Это было еще под Москвой, на первом году войны. В блиндаж от снаряда, где его отделение держало круговую оборону, угодила граната. Бойцы, увидев, замерли, как завороженные. И лишь он не растерялся. Плюхнулся на гранату, успев в броске крикнуть: «Всем наверх!» «Всё, смерть!» — пронзило мозг, но странно, смерти не было. Была отчаянная стрельба там, наверху, и мертвый покой здесь, внизу. Он понял: жив! Граната не взорвалась, а его бойцы там, наверху, контратакуют врага. Он кинулся им на помощь и увлек на прорыв…
…Но и не думать о побеге он тоже не мог. Думал, соображал, как себя спасти и других не подвести.
Догорал еще один день фашистской каторги. Солнце опускалось за снежные шапки гор. Заключенных поотарно, как баранов, загоняли в бараки. Вдруг те из них, кому довелось понюхать пороху на фронте, — а таких было большинство — вскинули головы и замерли, прислушиваясь. Прямо на них, шипя, как змей-горыныч, падала мина.
— Ложи-и-ии… — истошно взвыл кто-то.
Но команды и не надо было. Они уже лежали на мокром плацу, втянув, как черепахи, головы в шеи и уткнув носы в землю.
Ухнул взрыв, и на них, лежащих, посыпались… не осколки, нет, а листовки! Мина была не боевая, агитационная. Неужели фашисты свою по ошибке запустили?
Они, вскочив, кинулись на листовки, как куры на просо. Но со сторожевых вышек загремели выстрелы и предупредили набег.
Налетела охрана.
— Нах хаус!.. Нах хаус! — И бараки, как губки, втянули людей. Что за листовки, кто бросил? Казалось, это так и останется тайной. Но ночью, когда все улеглись, тайное стало явным. Кому-то посчастливилось, и он, утаив листовку, пустил по нарам:
«Держитесь, товарищи! Мы здесь. Советские партизаны».
Новость, как ток в замкнутой цепи, всю ночь пульсировала по бараку и никому не давала спать. Свои… Советские! Здесь!! Рядом!!! От этого, радуясь, можно было умереть, но не уснуть.
«Телеграфным агентством», распространившим новость, был сибиряк Шушуков. Анонимным агентством. Подвалился к соседу по нарам справа и шепотом: «Держитесь, товарищи! Мы здесь. Советские партизаны». Привалился к соседу слева и тому то же: «Держитесь, товарищи!..» Разберись потом, что от кого пошло… Но, честно говоря, утром, когда стали выгонять из бараков, на сердце у него было неспокойно: вдруг, узнав о ночной работе анонимного «агентства новостей», немцы учинят обыск? На всякий случай сжевал и проглотил листовку.

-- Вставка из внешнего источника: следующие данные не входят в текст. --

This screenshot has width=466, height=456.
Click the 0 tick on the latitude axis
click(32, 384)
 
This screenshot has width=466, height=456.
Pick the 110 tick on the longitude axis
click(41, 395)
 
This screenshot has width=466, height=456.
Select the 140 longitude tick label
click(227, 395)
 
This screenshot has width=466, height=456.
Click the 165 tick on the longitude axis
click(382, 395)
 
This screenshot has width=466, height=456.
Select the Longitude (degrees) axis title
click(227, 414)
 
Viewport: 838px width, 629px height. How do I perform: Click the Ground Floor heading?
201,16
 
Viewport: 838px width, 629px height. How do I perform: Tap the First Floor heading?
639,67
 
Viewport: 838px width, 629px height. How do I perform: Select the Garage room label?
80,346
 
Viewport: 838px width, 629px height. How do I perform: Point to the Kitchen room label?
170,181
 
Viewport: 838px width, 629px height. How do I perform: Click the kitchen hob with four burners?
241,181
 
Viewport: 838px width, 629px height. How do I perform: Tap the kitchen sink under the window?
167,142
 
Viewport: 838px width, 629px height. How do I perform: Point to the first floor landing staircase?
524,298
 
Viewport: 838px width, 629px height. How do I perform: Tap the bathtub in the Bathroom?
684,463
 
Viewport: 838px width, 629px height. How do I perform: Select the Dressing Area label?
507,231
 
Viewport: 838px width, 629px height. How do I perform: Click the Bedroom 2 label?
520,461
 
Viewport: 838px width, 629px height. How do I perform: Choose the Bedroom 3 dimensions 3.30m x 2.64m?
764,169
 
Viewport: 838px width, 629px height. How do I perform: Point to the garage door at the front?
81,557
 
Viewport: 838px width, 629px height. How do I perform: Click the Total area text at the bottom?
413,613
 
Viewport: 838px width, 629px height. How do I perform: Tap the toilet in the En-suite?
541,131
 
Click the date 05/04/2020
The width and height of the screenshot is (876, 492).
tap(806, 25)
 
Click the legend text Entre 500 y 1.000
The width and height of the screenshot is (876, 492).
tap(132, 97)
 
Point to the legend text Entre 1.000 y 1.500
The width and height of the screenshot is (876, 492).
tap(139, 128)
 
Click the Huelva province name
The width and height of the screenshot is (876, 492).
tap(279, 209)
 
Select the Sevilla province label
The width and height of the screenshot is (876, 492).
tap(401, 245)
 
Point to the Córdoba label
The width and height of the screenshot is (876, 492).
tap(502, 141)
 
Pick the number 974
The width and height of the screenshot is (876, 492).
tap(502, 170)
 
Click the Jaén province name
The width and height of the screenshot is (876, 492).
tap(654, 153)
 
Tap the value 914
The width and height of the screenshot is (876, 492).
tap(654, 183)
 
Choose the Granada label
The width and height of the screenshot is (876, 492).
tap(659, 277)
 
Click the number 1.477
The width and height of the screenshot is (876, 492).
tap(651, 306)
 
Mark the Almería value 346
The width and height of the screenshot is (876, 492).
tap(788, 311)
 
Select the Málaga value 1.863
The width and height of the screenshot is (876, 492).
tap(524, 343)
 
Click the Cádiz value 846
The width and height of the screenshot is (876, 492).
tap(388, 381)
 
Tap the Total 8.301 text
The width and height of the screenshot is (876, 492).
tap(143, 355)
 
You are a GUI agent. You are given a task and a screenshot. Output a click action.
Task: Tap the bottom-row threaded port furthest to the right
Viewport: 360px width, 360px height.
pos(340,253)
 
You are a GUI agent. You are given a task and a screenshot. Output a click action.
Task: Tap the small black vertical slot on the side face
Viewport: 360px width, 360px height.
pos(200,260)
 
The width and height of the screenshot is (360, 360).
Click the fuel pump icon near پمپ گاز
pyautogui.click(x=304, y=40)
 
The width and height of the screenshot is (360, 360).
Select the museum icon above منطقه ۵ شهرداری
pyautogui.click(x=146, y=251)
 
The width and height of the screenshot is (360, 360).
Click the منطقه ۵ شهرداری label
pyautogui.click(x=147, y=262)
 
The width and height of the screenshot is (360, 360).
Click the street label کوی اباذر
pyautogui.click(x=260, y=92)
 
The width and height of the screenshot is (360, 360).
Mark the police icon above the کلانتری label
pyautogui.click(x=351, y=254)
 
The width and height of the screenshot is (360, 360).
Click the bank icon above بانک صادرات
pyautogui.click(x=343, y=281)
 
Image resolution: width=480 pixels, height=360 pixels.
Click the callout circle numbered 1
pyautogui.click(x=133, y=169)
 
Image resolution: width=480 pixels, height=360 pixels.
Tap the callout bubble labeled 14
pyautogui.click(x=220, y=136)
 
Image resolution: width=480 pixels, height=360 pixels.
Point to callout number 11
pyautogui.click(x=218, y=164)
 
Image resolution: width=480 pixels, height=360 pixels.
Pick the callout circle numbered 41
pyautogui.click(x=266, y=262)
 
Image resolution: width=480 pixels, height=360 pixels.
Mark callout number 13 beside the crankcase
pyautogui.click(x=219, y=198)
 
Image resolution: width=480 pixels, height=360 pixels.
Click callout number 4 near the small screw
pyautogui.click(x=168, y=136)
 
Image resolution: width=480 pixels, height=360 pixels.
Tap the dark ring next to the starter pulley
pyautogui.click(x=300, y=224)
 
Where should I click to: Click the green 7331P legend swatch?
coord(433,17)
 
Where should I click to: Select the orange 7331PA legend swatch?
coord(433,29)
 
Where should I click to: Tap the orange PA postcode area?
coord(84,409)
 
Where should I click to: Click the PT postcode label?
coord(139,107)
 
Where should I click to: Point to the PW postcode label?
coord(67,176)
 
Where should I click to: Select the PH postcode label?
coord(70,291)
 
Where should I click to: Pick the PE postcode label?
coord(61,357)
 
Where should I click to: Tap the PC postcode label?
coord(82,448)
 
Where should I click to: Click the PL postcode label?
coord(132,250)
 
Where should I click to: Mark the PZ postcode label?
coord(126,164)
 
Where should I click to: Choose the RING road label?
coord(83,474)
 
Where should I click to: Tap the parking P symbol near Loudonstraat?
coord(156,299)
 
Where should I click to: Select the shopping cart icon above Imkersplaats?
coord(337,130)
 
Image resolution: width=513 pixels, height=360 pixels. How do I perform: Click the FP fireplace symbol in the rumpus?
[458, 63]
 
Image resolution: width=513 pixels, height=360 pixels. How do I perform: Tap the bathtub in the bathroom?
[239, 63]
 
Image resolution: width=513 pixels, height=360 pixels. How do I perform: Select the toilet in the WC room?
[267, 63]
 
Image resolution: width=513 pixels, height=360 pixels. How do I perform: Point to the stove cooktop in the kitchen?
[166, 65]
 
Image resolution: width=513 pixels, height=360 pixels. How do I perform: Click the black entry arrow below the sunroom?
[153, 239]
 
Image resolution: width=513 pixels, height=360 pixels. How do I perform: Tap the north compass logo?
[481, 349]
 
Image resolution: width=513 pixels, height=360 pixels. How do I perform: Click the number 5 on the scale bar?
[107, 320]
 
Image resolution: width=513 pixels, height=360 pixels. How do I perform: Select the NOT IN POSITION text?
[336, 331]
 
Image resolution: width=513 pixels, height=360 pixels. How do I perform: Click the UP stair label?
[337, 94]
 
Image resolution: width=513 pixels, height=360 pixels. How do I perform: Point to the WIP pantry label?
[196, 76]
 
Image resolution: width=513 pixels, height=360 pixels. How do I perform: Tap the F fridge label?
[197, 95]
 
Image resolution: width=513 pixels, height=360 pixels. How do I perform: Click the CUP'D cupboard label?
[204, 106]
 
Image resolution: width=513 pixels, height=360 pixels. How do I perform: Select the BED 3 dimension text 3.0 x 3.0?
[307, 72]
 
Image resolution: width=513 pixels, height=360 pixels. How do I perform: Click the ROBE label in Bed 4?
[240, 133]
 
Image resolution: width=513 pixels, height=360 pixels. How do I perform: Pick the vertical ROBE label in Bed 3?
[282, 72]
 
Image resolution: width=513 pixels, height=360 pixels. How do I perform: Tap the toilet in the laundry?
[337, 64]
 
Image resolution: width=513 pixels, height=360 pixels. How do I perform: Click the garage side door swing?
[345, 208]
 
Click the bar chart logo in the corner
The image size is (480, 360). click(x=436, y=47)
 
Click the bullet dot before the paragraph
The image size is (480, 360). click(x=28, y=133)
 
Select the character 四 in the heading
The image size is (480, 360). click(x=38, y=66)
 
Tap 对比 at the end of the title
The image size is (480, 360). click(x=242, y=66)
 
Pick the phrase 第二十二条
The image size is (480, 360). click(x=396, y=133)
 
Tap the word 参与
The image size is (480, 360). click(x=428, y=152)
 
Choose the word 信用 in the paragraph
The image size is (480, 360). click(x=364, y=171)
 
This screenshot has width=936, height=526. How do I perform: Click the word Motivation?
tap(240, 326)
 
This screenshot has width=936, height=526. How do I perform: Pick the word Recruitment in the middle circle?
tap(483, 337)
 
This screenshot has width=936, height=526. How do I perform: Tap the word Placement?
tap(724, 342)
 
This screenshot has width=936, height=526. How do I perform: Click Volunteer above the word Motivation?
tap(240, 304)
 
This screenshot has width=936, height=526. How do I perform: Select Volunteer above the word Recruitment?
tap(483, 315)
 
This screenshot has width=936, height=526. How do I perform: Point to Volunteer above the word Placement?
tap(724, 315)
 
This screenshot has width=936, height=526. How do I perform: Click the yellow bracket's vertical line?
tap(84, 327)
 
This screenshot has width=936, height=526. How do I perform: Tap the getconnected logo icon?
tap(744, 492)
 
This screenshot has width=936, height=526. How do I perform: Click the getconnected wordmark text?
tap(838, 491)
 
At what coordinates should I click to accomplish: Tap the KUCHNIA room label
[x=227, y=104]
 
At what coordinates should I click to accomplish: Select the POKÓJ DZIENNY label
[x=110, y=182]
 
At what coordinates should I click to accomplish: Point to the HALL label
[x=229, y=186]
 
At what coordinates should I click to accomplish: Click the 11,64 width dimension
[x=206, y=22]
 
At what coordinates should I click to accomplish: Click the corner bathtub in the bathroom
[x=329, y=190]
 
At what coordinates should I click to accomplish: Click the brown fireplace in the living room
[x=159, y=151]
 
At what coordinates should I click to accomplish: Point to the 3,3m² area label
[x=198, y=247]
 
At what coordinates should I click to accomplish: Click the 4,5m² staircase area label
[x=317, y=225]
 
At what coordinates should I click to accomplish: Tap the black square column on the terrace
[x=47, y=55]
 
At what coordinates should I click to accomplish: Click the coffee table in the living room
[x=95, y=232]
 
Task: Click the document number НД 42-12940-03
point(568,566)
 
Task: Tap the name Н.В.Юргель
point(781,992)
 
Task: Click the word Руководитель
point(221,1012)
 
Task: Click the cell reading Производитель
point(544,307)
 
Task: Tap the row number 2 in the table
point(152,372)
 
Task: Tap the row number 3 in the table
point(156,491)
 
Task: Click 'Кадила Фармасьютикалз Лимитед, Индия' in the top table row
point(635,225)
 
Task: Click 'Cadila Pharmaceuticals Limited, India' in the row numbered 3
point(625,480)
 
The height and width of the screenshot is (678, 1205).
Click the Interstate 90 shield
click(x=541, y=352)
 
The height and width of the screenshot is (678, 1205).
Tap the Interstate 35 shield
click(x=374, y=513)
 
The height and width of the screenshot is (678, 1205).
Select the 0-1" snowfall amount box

Но обыска не было, и Шушуков обрадовался: значит, барак «чистый», без стукачей-предателей. И вдруг:
— Я узнал тебя, товарищ! Спасибо за новость…
Шушуков, услышав, похолодел. А не услышать или притвориться неслышащим нельзя было. Говоривший, стоя на перекличке позади него, во втором ряду, дышал в самое ухо…
Внутри у Шушукова все оборвалось. Но внешне он ни одним мускулом не выдал своего внутреннего состояния.
Им скомандовали «направо» и погнали в столовую промывать пустые кишки баландой, не дававшей сытости. И тут, скосив глаз, он увидел его — остроклювый, колесом нос, бледное, редькой вверх лицо, заштрихованное черными, как тушь, щетинками, упрямые глаза… Он шел, чуть заметно припадая на ногу и не обращая на Шушукова ровно никакого внимания. Ни взгляда в его сторону, ни дружеского кивка. Да полно, его ли он только что слышал? Может, не он, а другой кто объявил ему благодарность? Да нет, он! Они как построились, так уж и не отрывались друг от друга, скованные незримой цепью дисциплины. И только он, наклонясь, мог дышать ему в самое ухо. Почему же теперь, шагая бок о бок с ним, он ведет себя так сдержанно?